To implement the previous government's Integrated Energy and Power Master Plan (IEPMP), the country will need to spend about $50 billion on new liquefied natural gas (LNG) projects and terminals. A joint research report has revealed that the economy will face a major loss as a result. Market Forces, Waterkeepers Bangladesh and Dharitri Raksha Amara (Dhara) published this report.
A research report titled 'Cost of $50 billion LNG project for Bangladesh and a sustainable future' has raised fears that the country's economy will be threatened by LNG-dependent projects and millions of people will face health risks due to adverse effects of pollution and climate change. The report was released in a press conference at the Tafazzal Hossain Manik Mia Auditorium of the National Press Club today, Saturday.
Quoting the report, it was said in the press conference that currently the people of Bangladesh are under the pressure of huge cost of electricity. The situation could worsen if reliance on LNG, supplied through expensive imports, continues.
Instead of investing in planned LNG projects to fund renewable energy and grid infrastructure development, the research report suggested.
Under the Master Plan, $14 billion will be spent on LNG imports. Another $36 billion will be spent on the construction of LNG power plants, which, if invested in the renewable energy sector, could achieve 62 gigawatts of generating capacity, double the country's current power generation capacity, the report said.
According to the report, the proposed 41 new gas-fired power plants will emit toxic gases, increase the prevalence of respiratory problems and further worsen the situation in Bangladesh, which ranks among the world's worst in terms of air pollution.
In the press conference, former professor of Jahangirnagar University, Anu Mohammad said, LNG is causing financial burden on one hand and environmental disaster on the other. Bangladesh must move away from imported LNG and power plans dominated by foreign interests and follow the path of transition to domestic renewable energy. This will protect livelihoods in the country, improve healthcare and ensure energy security, while also avoiding the high cost of energy imports. Apart from this, he urged that the energy policy should be in the public interest and not in the interest of any individual or organization.
He said, 'Multinational companies are sold to developing countries in the context of development plans through organizations like ADB. Instead of adopting LNG, coal, nuclear systems, they could have switched to renewable generation systems. As a result of adopting these methods/measures, Bangladesh may face major natural disasters in the future. The previous government's LNG, Coal, Nuclear Energy Master Plans should be scrapped.

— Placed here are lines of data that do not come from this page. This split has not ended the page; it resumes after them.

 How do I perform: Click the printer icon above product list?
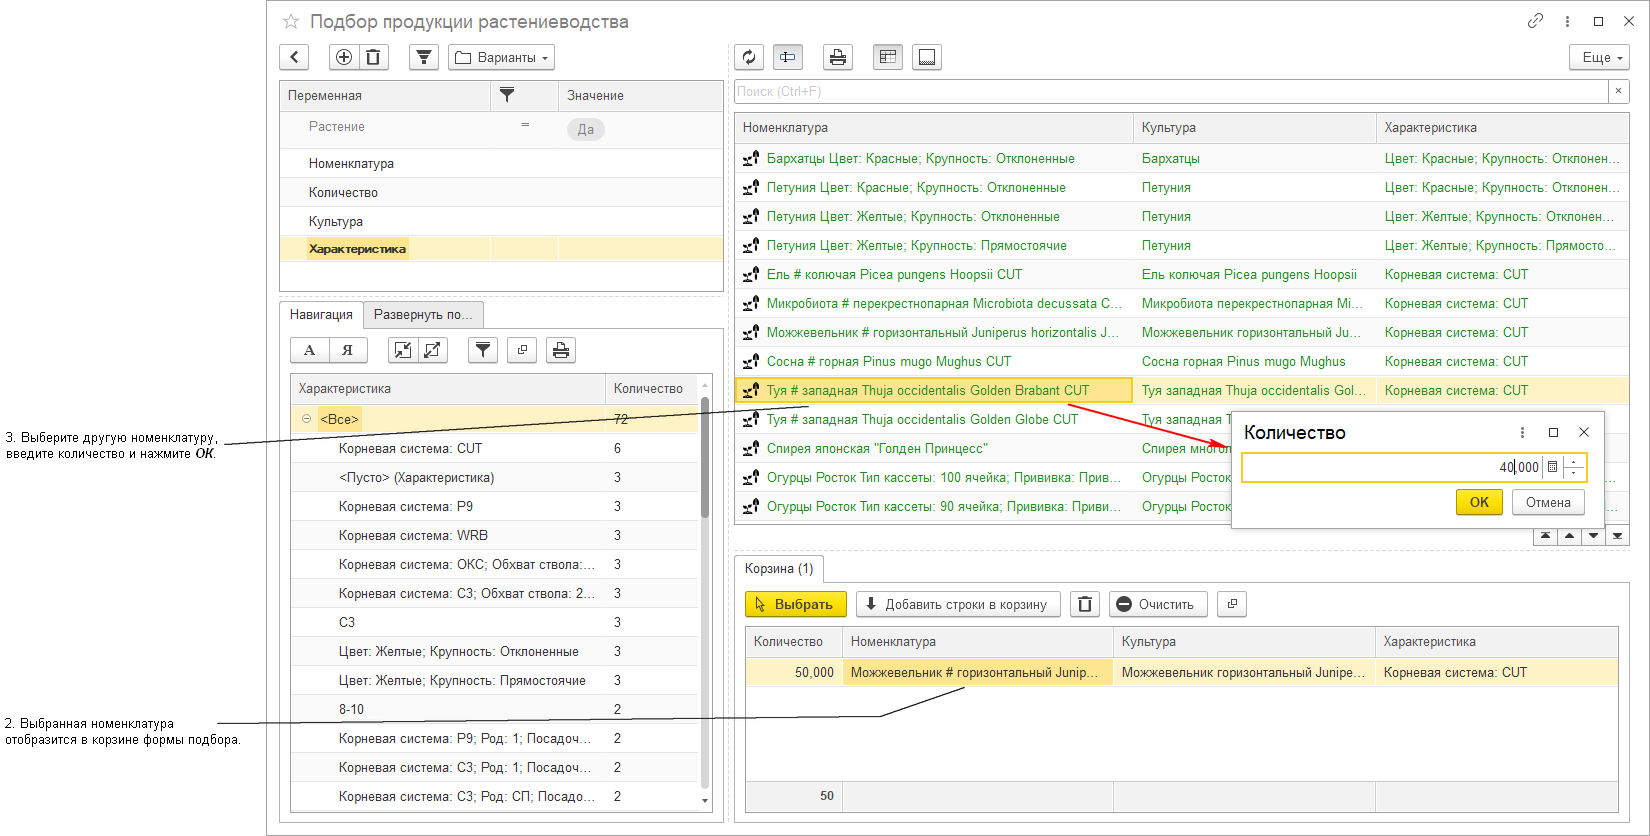837,57
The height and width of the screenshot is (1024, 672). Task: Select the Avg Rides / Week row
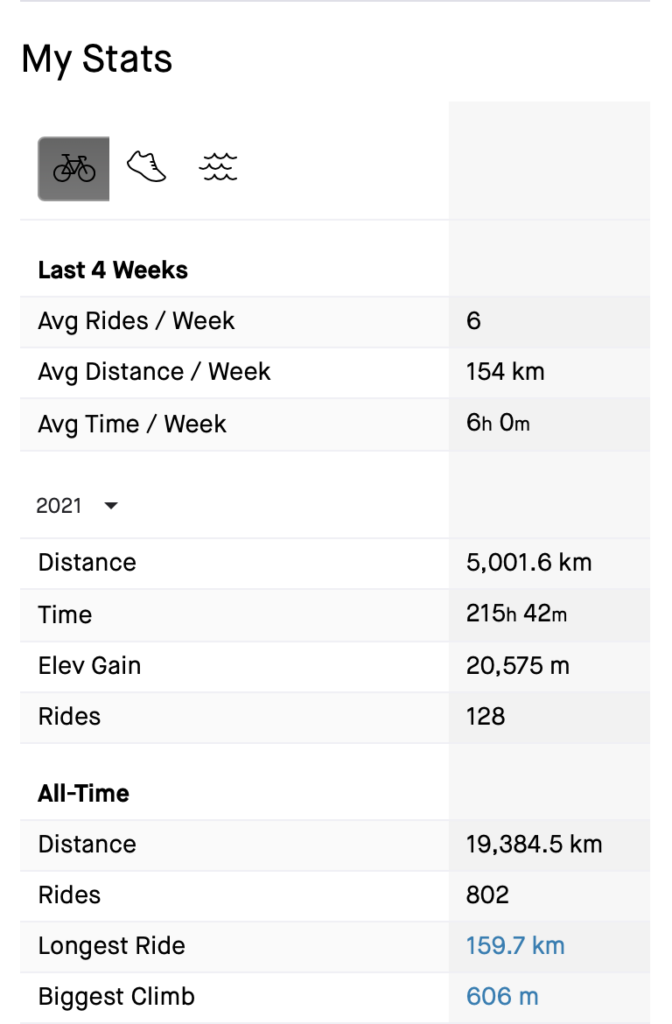(x=335, y=321)
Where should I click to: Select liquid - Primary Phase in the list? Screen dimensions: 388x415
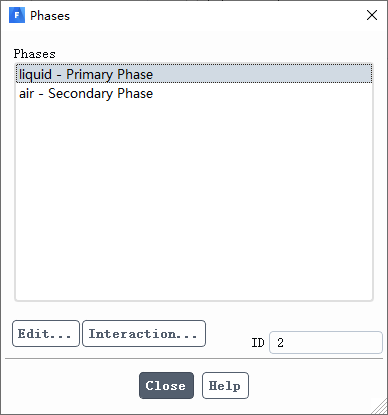(194, 74)

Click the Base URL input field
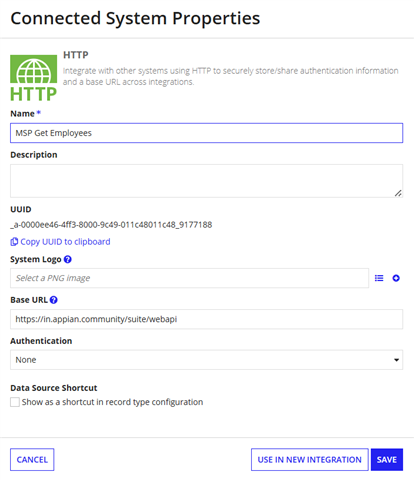pyautogui.click(x=206, y=319)
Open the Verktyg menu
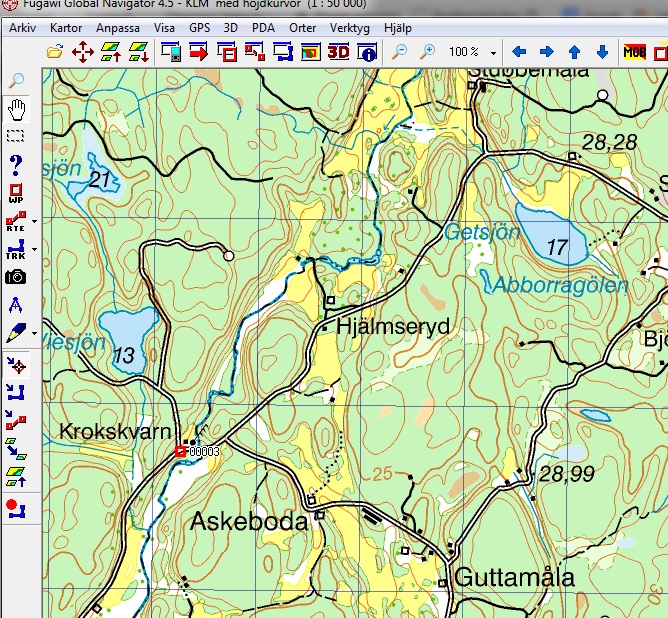Viewport: 668px width, 618px height. point(349,28)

Moshahida Sultana, Associate Professor of Accountancy Department of Dhaka University said, 'The rule is that if we want to plan something, then we will do it with money from people from other countries. But in our country it has been reversed. Other countries have paid for the plan themselves. It must be understood that they have some other purpose. He said, we are victims of the interests of different countries. Taking the projects in the trap of global cycle instead of people oriented.
Dr. Center for Policy Dialogue (CPD). Khandkar Golam Moazzem said that the government does not need more than 27 thousand megawatts of electricity in 2041. But the previous government took more. At present 16 thousand megawatts are produced. We do not have the ability to use it. Artificial demand for fuel has been created by production and import.
The former chairman of the National River Conservation Commission (NRCC). Sharif Jamil, Coordinator of Waterkeepers, presented the press conference held under the chairmanship of Mujibur Rahman Howladar. Apart from this, Asia Energy Analyst Munira Chowdhury, IEEFA Lead Analyst Shafiqul Alam and ThreeFifty's Amanullah Parag participated in the event.